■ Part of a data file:
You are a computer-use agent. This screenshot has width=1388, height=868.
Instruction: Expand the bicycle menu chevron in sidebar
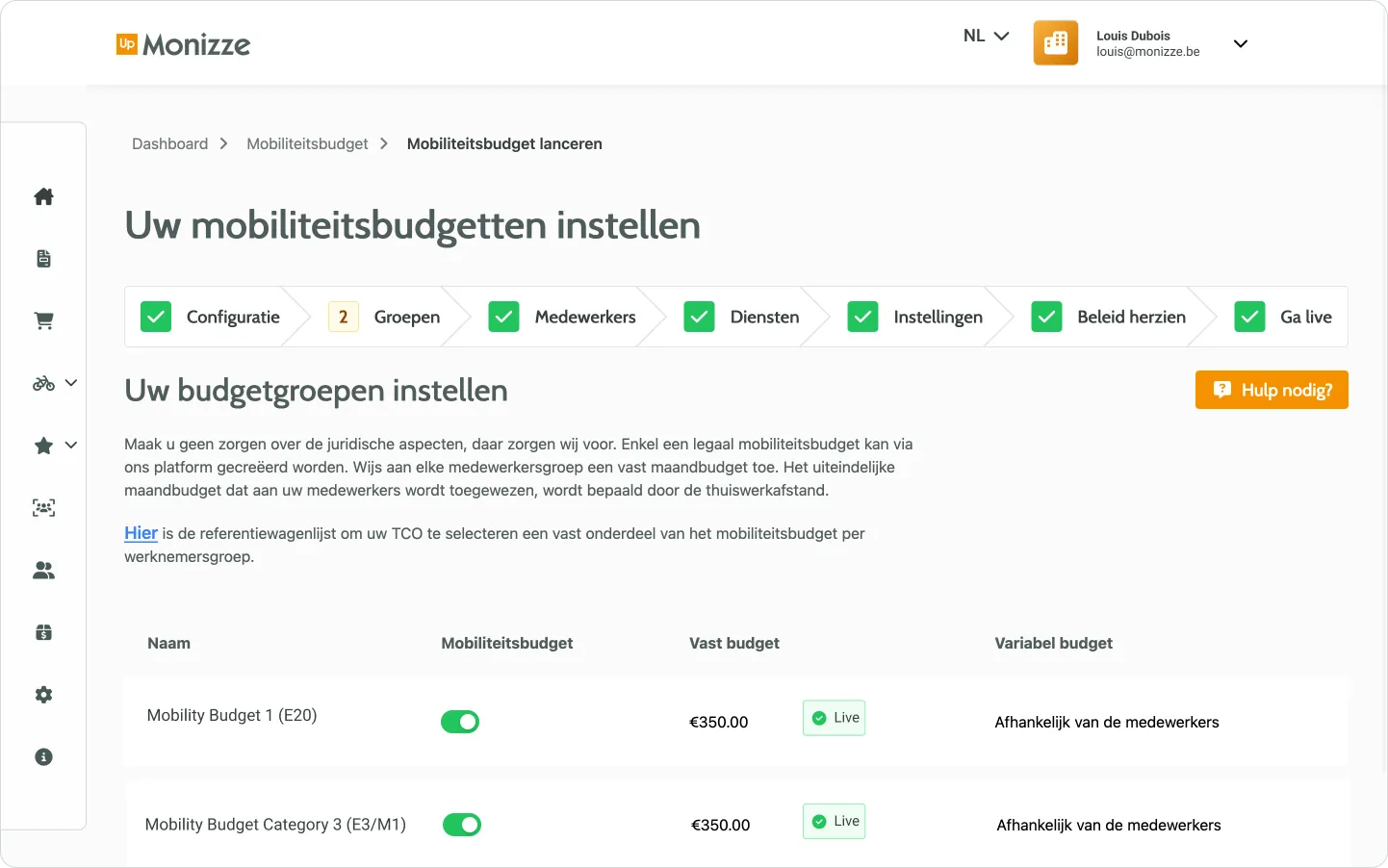pyautogui.click(x=70, y=382)
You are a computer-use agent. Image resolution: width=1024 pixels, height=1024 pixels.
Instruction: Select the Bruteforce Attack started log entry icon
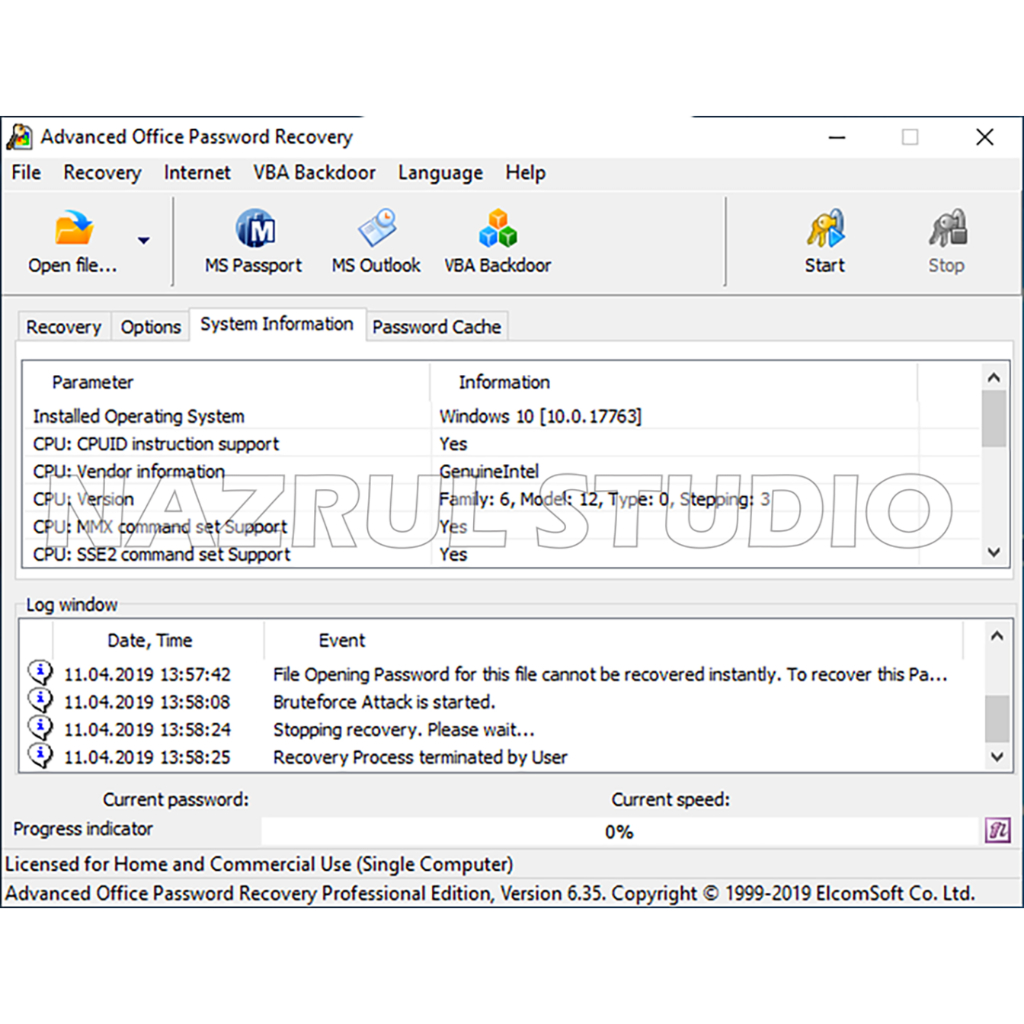(x=40, y=701)
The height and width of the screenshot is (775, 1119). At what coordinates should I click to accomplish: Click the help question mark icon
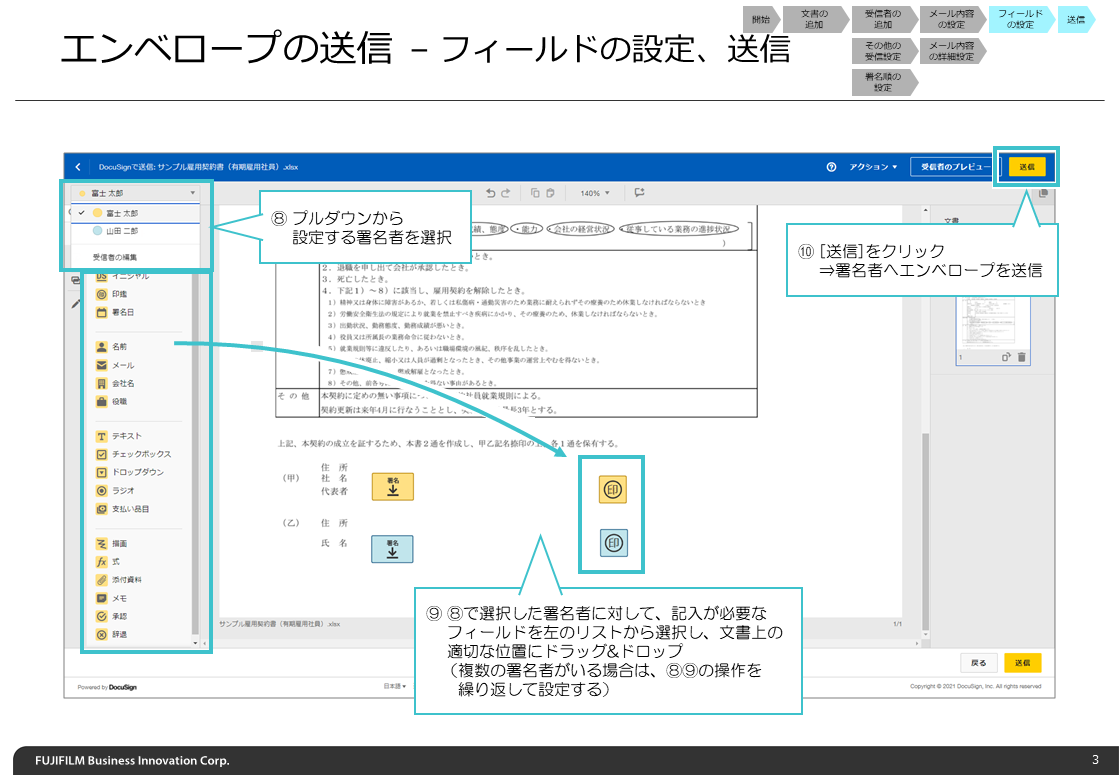pos(831,167)
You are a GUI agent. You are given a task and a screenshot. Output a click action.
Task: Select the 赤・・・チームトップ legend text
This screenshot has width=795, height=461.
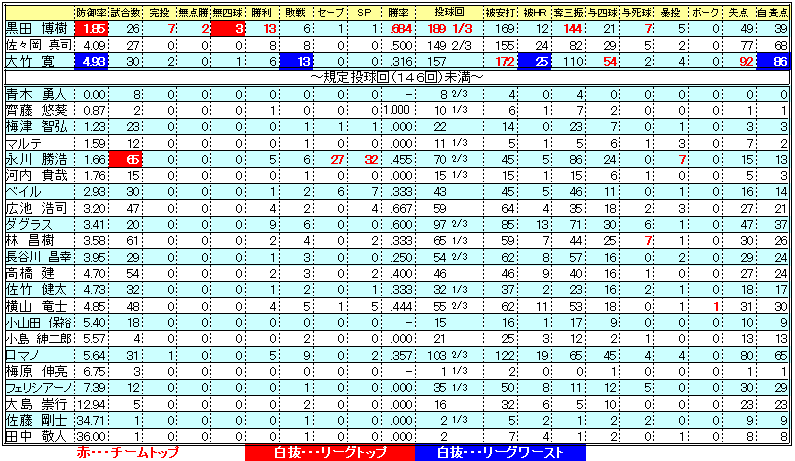click(125, 452)
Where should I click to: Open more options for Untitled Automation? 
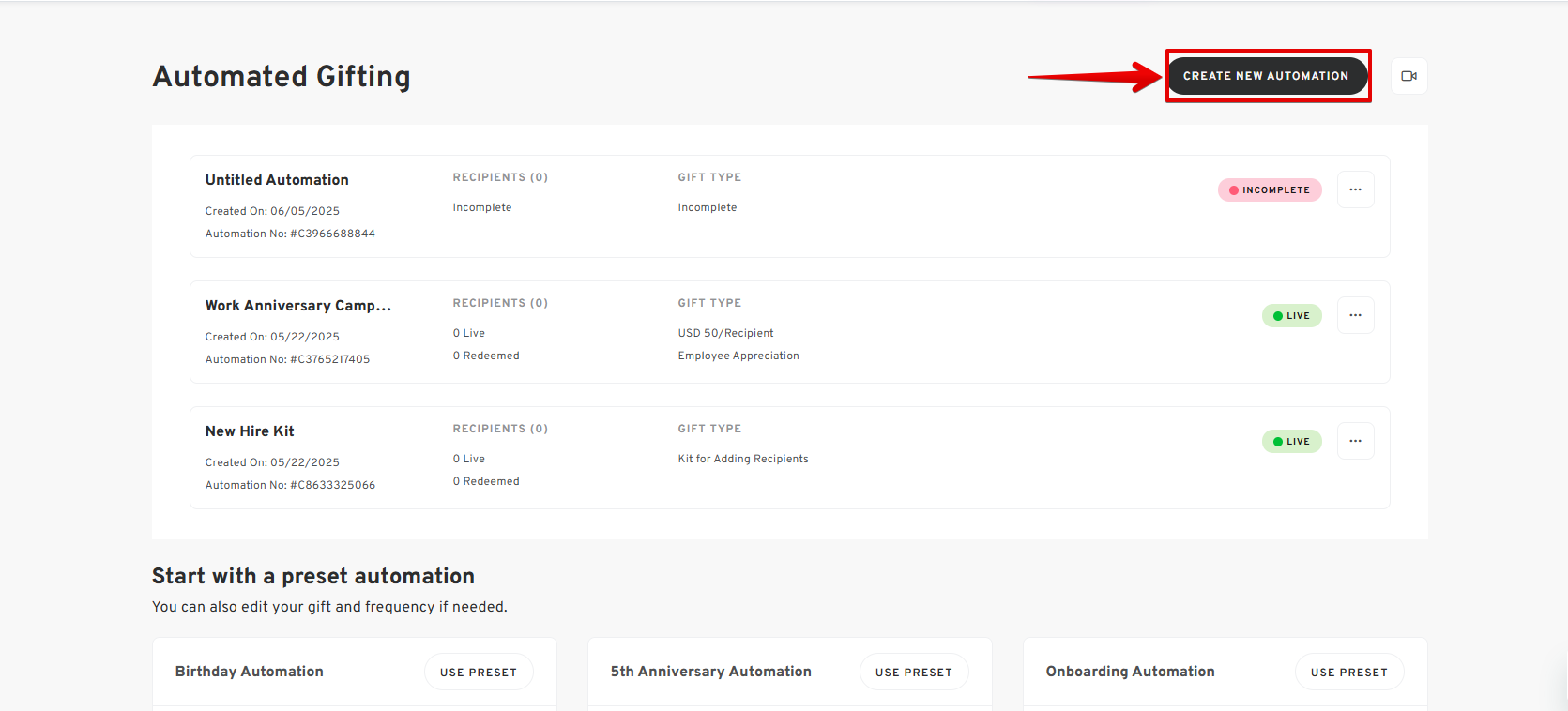pyautogui.click(x=1355, y=189)
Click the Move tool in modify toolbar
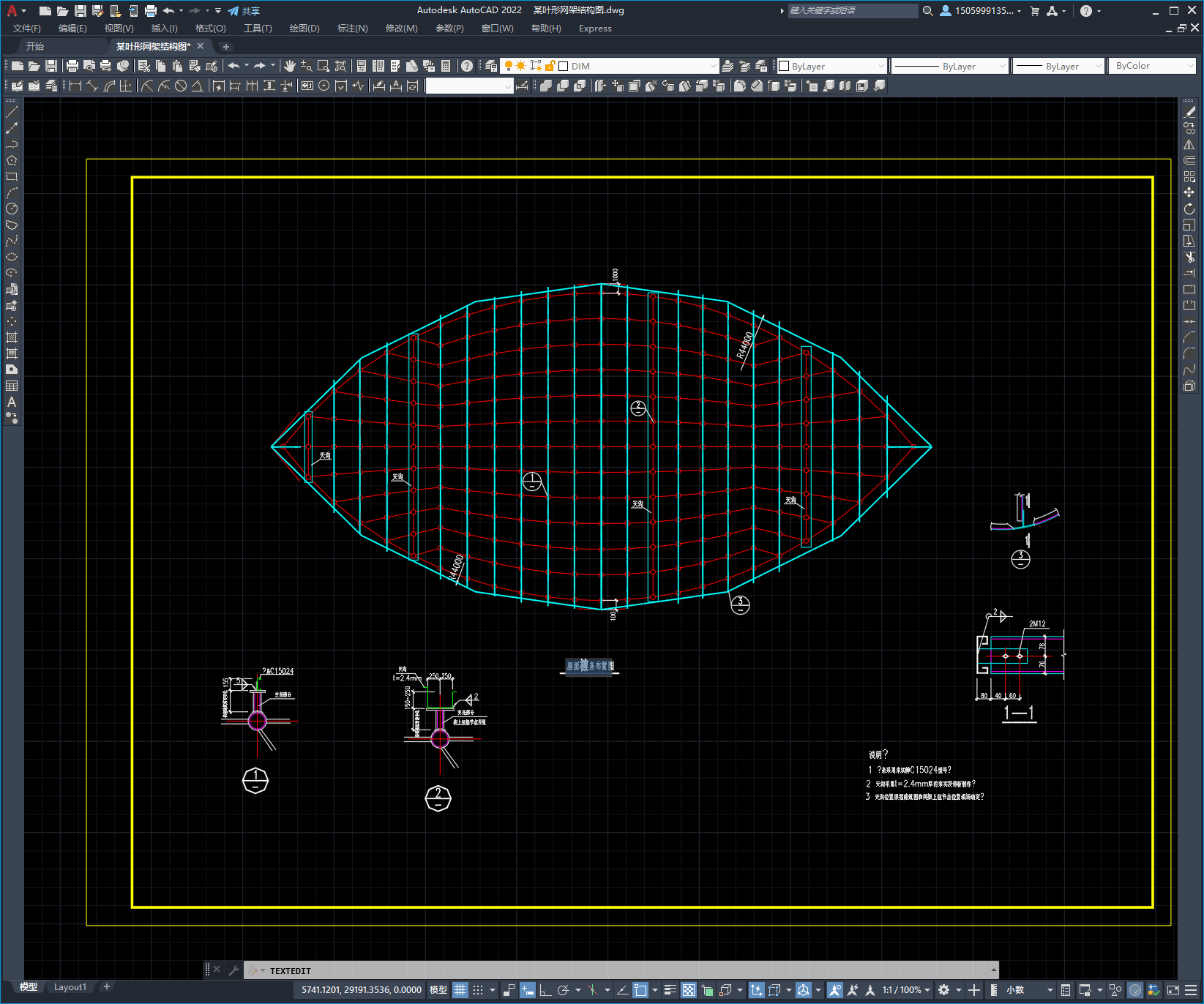1204x1004 pixels. click(1189, 192)
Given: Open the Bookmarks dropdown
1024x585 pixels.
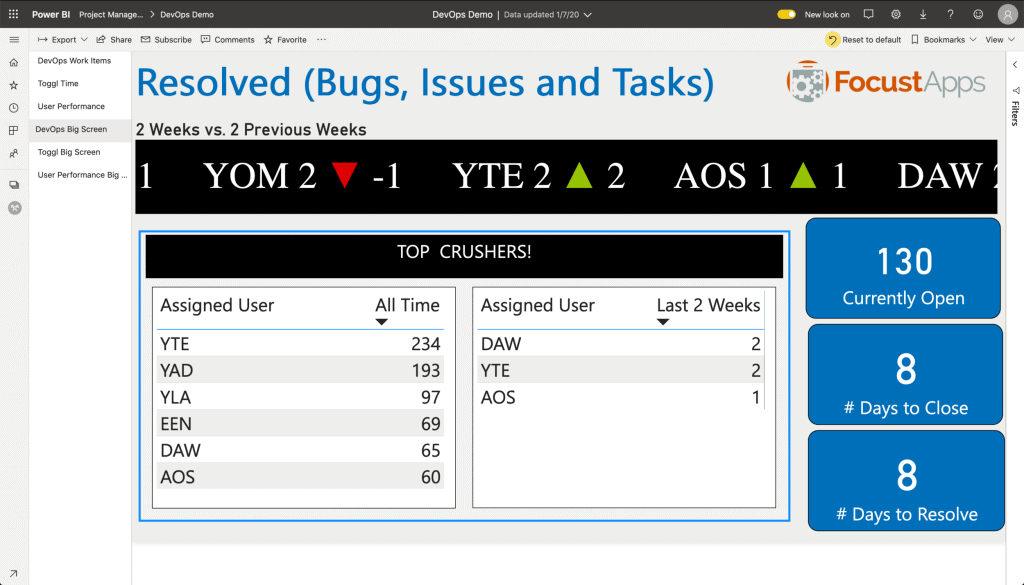Looking at the screenshot, I should click(943, 40).
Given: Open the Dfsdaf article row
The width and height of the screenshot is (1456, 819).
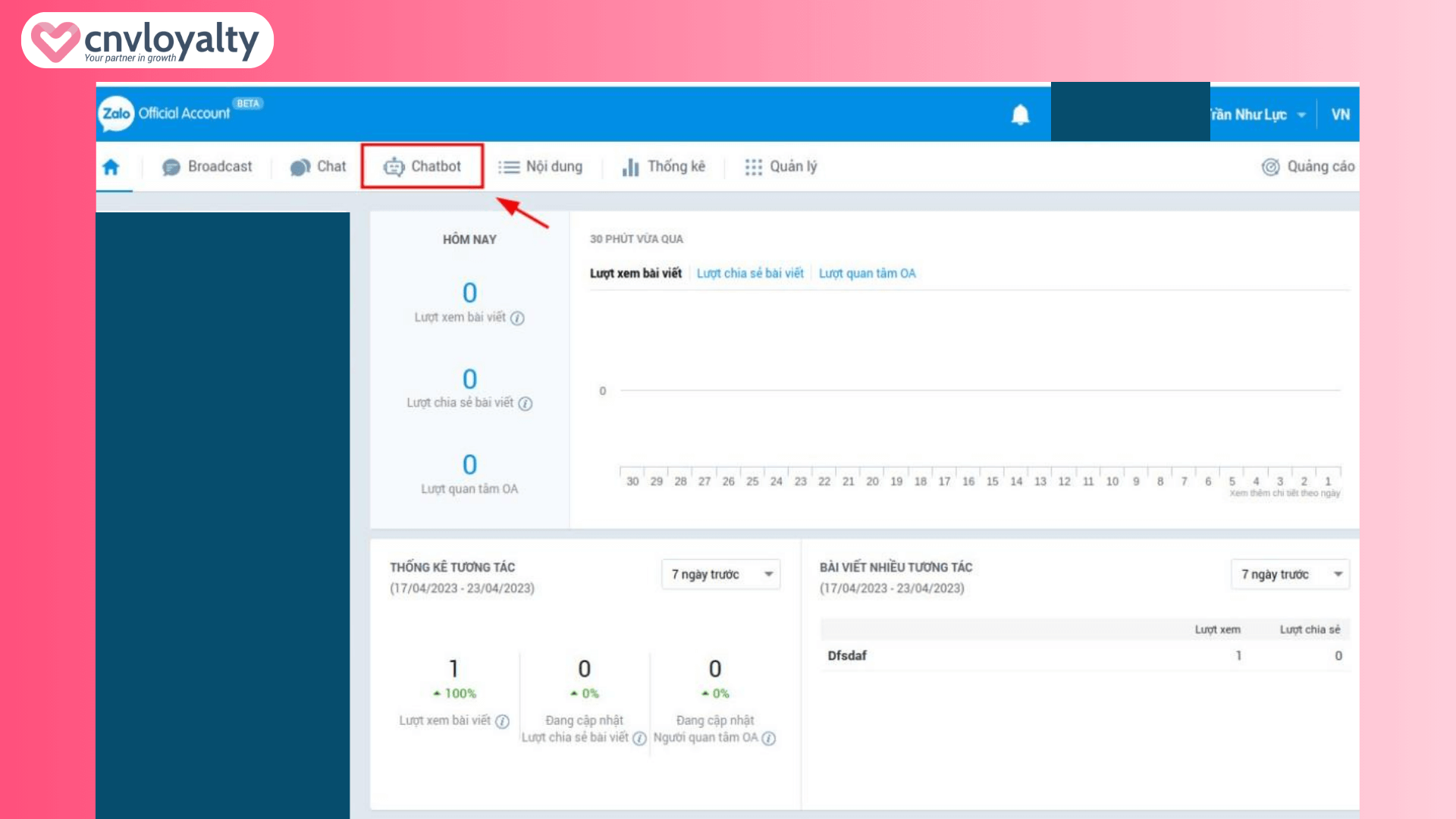Looking at the screenshot, I should point(847,656).
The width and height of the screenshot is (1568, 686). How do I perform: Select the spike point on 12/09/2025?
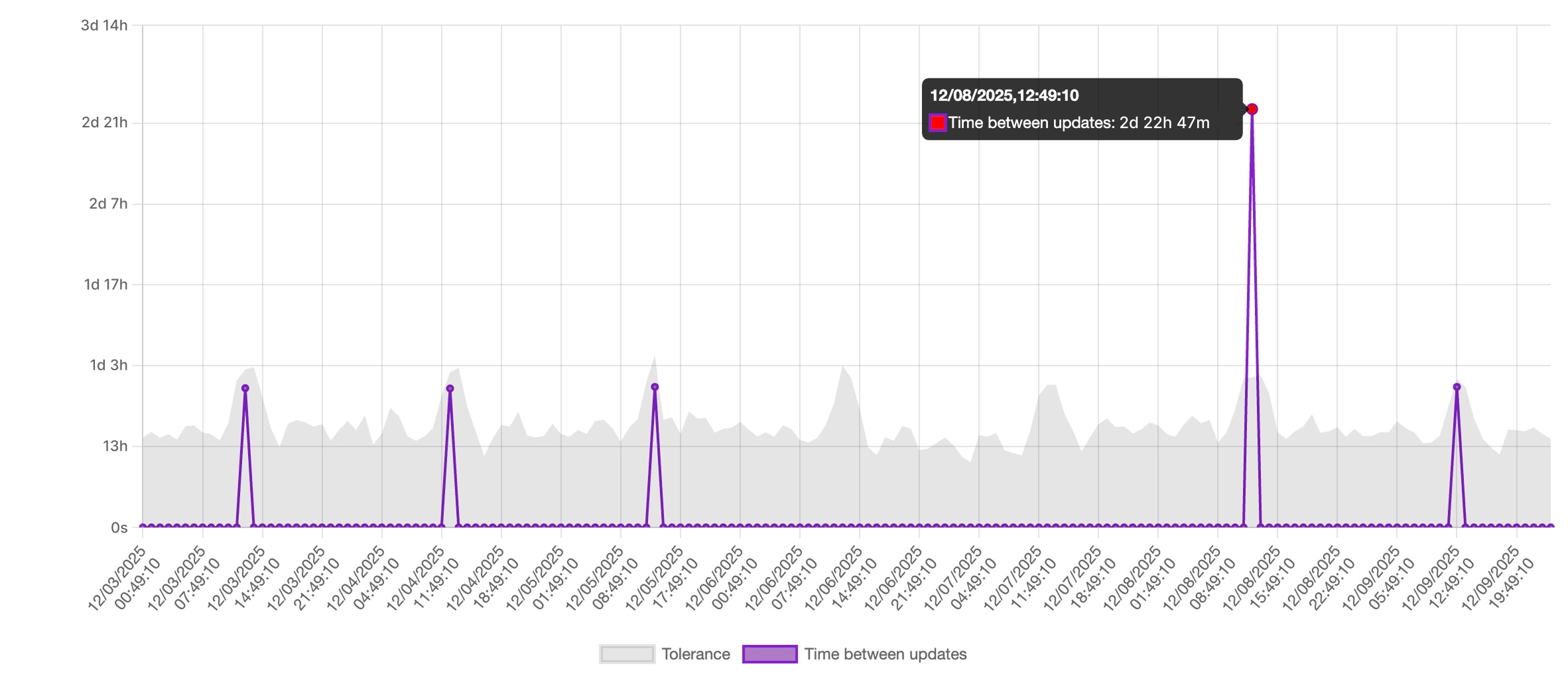(x=1457, y=387)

■ SHORT EXERCISE: Update the rows above by replacing each "Instruction" with "Command" and leaving everything else unchanged. Omit the pictures from the rewritten rows.

■ SOLUTION TO THE PROBLEM:
You are a computer-use agent. This screenshot has width=1388, height=868.
Command: Expand the bicycle menu chevron in sidebar
pyautogui.click(x=70, y=382)
You are a computer-use agent. Image resolution: width=1024 pixels, height=1024 pixels.
Command: Select the Bruteforce Attack started log entry icon
(x=40, y=701)
The height and width of the screenshot is (775, 1119). At what coordinates should I click to accomplish: Click the help question mark icon
pos(831,167)
You are a GUI agent. You are given a task and a screenshot. Output a click action.
Task: Select the 赤・・・チームトップ legend text
This screenshot has width=795, height=461.
click(125, 452)
Where should I click to: Open more options for Untitled Automation? 
pyautogui.click(x=1355, y=189)
Click the Move tool in modify toolbar
1204x1004 pixels. click(1189, 192)
Given: Open the Bookmarks dropdown
1024x585 pixels.
Looking at the screenshot, I should click(943, 40).
Given: Open the Dfsdaf article row
The width and height of the screenshot is (1456, 819).
Looking at the screenshot, I should point(847,656).
The width and height of the screenshot is (1568, 686). How do I perform: Select the spike point on 12/09/2025?
(x=1457, y=387)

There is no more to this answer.